_WHAT YOU ARE ASKED TO DO_. Revise the listing below, replacing "At what coordinates should I click to accomplish" with "Where should I click to accomplish" wherever it occurs and leaving everything else unchanged.

------

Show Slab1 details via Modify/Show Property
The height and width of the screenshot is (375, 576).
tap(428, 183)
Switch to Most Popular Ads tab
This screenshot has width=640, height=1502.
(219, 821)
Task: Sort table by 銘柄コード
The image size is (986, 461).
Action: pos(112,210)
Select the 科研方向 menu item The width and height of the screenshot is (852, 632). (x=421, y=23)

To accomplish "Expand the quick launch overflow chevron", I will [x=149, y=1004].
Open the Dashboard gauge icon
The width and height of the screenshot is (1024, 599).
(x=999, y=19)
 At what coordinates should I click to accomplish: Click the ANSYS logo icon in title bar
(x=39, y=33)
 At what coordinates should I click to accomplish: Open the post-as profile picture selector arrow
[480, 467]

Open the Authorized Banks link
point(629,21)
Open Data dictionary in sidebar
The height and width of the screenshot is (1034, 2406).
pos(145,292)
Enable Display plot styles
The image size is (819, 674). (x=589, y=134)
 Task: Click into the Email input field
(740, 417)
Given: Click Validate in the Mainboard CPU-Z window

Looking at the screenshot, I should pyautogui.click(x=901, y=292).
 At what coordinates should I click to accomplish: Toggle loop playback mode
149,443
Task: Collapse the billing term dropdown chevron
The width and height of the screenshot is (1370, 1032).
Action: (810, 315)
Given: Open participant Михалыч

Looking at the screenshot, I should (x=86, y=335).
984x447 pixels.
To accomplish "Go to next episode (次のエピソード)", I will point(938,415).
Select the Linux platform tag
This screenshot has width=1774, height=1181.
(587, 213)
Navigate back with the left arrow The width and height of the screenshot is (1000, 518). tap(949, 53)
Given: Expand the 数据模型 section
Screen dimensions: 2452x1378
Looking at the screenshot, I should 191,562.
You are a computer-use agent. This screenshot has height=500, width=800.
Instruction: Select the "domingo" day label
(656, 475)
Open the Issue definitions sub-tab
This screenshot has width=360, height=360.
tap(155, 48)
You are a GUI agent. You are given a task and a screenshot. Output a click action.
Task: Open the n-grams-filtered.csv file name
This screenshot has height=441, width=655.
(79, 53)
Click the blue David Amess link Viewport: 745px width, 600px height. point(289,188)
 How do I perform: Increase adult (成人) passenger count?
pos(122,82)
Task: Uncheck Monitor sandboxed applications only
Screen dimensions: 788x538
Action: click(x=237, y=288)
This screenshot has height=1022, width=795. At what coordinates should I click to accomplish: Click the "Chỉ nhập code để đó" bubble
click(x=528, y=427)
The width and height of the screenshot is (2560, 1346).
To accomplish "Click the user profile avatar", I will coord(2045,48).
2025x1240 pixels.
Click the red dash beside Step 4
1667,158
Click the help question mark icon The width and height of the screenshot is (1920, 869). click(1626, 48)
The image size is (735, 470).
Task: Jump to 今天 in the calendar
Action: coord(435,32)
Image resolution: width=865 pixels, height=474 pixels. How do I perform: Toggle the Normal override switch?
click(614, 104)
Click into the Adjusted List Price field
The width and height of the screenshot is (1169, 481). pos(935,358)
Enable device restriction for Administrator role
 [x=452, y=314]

------

_COMPLETE ANSWER_.
Show Slab1 details via Modify/Show Property
The height and width of the screenshot is (375, 576).
tap(428, 183)
Switch to Most Popular Ads tab
This screenshot has width=640, height=1502.
(219, 821)
Task: Sort table by 銘柄コード
The image size is (986, 461).
Action: pos(112,210)
Select the 科研方向 menu item The width and height of the screenshot is (852, 632). (x=421, y=23)

To accomplish "Expand the quick launch overflow chevron", I will [x=149, y=1004].
Open the Dashboard gauge icon
The width and height of the screenshot is (1024, 599).
(x=999, y=19)
 Where should I click to accomplish: Click the ANSYS logo icon in title bar
(x=39, y=33)
 Where should I click to accomplish: Open the post-as profile picture selector arrow
[480, 467]

Open the Authorized Banks link
point(629,21)
Open Data dictionary in sidebar
The height and width of the screenshot is (1034, 2406).
pos(145,292)
Enable Display plot styles
The image size is (819, 674). (x=589, y=134)
 Task: Click into the Email input field
(740, 417)
Given: Click Validate in the Mainboard CPU-Z window

Looking at the screenshot, I should pyautogui.click(x=901, y=292).
 Where should I click to accomplish: Toggle loop playback mode
149,443
Task: Collapse the billing term dropdown chevron
The width and height of the screenshot is (1370, 1032).
Action: (810, 315)
Given: Open participant Михалыч

Looking at the screenshot, I should (x=86, y=335).
984x447 pixels.
To accomplish "Go to next episode (次のエピソード)", I will point(938,415).
Select the Linux platform tag
This screenshot has width=1774, height=1181.
(587, 213)
Navigate back with the left arrow The width and height of the screenshot is (1000, 518). tap(949, 53)
Given: Expand the 数据模型 section
Screen dimensions: 2452x1378
Looking at the screenshot, I should 191,562.
You are a computer-use agent. This screenshot has height=500, width=800.
Instruction: Select the "domingo" day label
(656, 475)
Open the Issue definitions sub-tab
This screenshot has width=360, height=360.
tap(155, 48)
You are a GUI agent. You are given a task and a screenshot. Output a click action.
Task: Open the n-grams-filtered.csv file name
This screenshot has height=441, width=655.
(79, 53)
Click the blue David Amess link Viewport: 745px width, 600px height. point(289,188)
 How do I perform: Increase adult (成人) passenger count?
pos(122,82)
Task: Uncheck Monitor sandboxed applications only
Screen dimensions: 788x538
Action: click(x=237, y=288)
This screenshot has height=1022, width=795. Where should I click to accomplish: Click the "Chỉ nhập code để đó" bubble
click(x=528, y=427)
The width and height of the screenshot is (2560, 1346).
To accomplish "Click the user profile avatar", I will coord(2045,48).
2025x1240 pixels.
Click the red dash beside Step 4
1667,158
Click the help question mark icon The width and height of the screenshot is (1920, 869). click(1626, 48)
The image size is (735, 470).
Task: Jump to 今天 in the calendar
Action: coord(435,32)
Image resolution: width=865 pixels, height=474 pixels. How do I perform: Toggle the Normal override switch?
click(614, 104)
Click into the Adjusted List Price field
The width and height of the screenshot is (1169, 481). pos(935,358)
Enable device restriction for Administrator role
 [x=452, y=314]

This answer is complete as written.